Online mail-order DVD rental leader Netflix, announced it nearly tripled its profits for the second quarter. However investors were unconvinced, as the company's stock price spiked steeply lower in after hours trading.

The Los Gatos, Calif. based company announced a net profit increase of 194 percent to reach $16.8 million from $5.7 million in earnings for the same period last year. Its earnings per share (EPS) also nearly tripled from $0.09 to $0.24. The firm surpassed an EPS forecast of 18 cents from Thompson Financial.

Revenue for the second quarter of 2006 was $239.4 million, representing an increase of 46 percent from $164.0 million, a year ago. The increase of revenue was attributed to a boost in subscribers.

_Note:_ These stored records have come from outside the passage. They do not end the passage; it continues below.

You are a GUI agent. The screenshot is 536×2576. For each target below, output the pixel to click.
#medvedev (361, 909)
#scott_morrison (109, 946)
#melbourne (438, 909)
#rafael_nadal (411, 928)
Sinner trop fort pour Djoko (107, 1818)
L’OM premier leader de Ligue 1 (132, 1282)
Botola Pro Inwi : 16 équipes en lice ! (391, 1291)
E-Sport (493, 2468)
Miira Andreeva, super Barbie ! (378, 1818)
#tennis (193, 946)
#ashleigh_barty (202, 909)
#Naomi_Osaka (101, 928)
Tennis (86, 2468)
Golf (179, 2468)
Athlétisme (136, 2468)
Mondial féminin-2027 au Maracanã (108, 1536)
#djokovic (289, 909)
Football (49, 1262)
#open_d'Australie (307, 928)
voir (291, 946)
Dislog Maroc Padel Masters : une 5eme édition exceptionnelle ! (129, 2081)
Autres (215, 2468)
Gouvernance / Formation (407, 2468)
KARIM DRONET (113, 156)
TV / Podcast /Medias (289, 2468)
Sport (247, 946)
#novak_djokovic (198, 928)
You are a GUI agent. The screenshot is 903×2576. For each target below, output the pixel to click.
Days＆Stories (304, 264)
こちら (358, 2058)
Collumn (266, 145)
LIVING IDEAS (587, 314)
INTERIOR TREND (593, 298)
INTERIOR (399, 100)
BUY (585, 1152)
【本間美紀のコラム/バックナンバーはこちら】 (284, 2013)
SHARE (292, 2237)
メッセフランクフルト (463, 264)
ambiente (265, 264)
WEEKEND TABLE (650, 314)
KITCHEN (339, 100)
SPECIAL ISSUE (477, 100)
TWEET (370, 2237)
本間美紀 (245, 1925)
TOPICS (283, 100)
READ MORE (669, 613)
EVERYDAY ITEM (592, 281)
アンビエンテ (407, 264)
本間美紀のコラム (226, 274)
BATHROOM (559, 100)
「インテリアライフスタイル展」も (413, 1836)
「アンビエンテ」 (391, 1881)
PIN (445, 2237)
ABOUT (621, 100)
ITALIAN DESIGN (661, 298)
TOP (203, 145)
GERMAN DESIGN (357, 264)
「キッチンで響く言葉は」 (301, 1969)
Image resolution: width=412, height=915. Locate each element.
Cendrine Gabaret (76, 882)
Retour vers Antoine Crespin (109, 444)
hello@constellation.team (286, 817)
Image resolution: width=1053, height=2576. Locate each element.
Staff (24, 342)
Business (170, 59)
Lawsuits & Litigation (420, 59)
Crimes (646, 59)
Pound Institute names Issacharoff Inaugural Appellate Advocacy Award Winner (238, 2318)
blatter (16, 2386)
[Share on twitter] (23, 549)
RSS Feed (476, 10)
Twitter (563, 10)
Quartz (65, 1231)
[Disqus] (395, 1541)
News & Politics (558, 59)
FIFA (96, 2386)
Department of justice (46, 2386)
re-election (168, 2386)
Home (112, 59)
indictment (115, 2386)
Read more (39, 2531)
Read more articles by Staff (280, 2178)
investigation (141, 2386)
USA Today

By the end of the second quarter, Netflix had finally reached its coveted prize of 5 million subscribers which it set out for in 2004. As of this quarter, its customers had risen 62 percent from 3 million to 5 million.

Two black spots still remained for Netflix. The cancellation rate had increased from 4.3 percent to 4.7 percent. The second was the increase competition from its rival Blockbuster which was offering the similar deals on rentals. Netflix and Blockbuster have filed opposing lawsuits against each other over patent issues regarding patented methods for renting videos online.

A looming threat for the Netflix is Video on Demand (VOD), which allows users to download their movie instead of ordering from Netflix which still took days.

In after hours trading after its NASDAQ close of $23.76, Netflix lost nearly 20 percent, or $4.86.